Rute
Dans la communauté d’Anta, dans la région de Cusco, les stérilisations ont été massives. Rute Zuñiga est l’une des victimes.
Enceinte lorsque les premières ambulances passent dans le village en 1996, elle décide d’accoucher chez elle, plutôt qu’au centre de santé. Un mois plus tard, des infirmières viennent les chercher, elle et son bébé, prétextant un contrôle médical. Embarquée de force au centre médical, de nombreuses femmes sont déjà présentes dans l’établissement lorsqu’elle arrive. Prise de panique, elle tente de fuir mais elle se fait rattraper et conduire en salle d’opération. Elle s’y fera ligaturer les trompes, à peine anesthésiée et sans consentement.

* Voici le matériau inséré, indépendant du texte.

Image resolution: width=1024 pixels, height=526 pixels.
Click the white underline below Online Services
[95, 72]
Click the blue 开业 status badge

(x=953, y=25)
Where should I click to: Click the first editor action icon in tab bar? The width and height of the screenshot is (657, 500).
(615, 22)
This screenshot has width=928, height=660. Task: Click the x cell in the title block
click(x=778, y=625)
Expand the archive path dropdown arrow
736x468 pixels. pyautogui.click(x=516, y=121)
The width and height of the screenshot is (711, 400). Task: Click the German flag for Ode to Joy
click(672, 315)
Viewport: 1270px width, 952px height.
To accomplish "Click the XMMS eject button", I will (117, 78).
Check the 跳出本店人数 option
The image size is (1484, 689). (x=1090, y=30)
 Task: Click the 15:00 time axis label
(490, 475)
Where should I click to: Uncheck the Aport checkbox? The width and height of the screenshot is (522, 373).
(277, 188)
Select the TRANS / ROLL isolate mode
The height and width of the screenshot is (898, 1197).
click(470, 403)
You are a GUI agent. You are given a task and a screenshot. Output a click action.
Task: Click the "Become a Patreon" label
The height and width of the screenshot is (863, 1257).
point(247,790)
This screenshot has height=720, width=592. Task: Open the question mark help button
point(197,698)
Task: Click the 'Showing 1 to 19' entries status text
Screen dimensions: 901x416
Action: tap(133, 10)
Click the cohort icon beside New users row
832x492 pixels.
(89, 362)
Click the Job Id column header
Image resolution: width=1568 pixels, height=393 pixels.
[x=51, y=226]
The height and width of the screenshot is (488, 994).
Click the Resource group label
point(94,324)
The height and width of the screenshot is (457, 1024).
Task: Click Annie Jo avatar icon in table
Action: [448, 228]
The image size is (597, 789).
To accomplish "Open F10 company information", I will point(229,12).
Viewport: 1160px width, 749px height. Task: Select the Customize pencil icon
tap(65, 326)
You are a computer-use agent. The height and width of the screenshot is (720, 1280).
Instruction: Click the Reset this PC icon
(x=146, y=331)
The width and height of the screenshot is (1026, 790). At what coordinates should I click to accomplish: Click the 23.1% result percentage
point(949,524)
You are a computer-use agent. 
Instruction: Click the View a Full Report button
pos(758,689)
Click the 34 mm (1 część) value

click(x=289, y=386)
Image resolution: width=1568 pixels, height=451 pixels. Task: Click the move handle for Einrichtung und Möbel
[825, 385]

Aujourd’hui Présidente de l'Association des Femmes Affectées par les Stérilisations Forcées de Cuzco (AMAEF), elle milite chaque jour pour obtenir justice et réparation. Son état de santé s'étant dégradé depuis l'intervention, elle souffre régulièrement de douleurs au ventre et ne peut plus travailler aux champs comme avant. Après 20 ans de lutte, alors qu'elle voit ses comparses se démotiver ou s'affaiblir face à la maladie, Rute reste déterminée et continue de se faire entendre car « même si une main tombe, l'autre restera le poing levé ! ».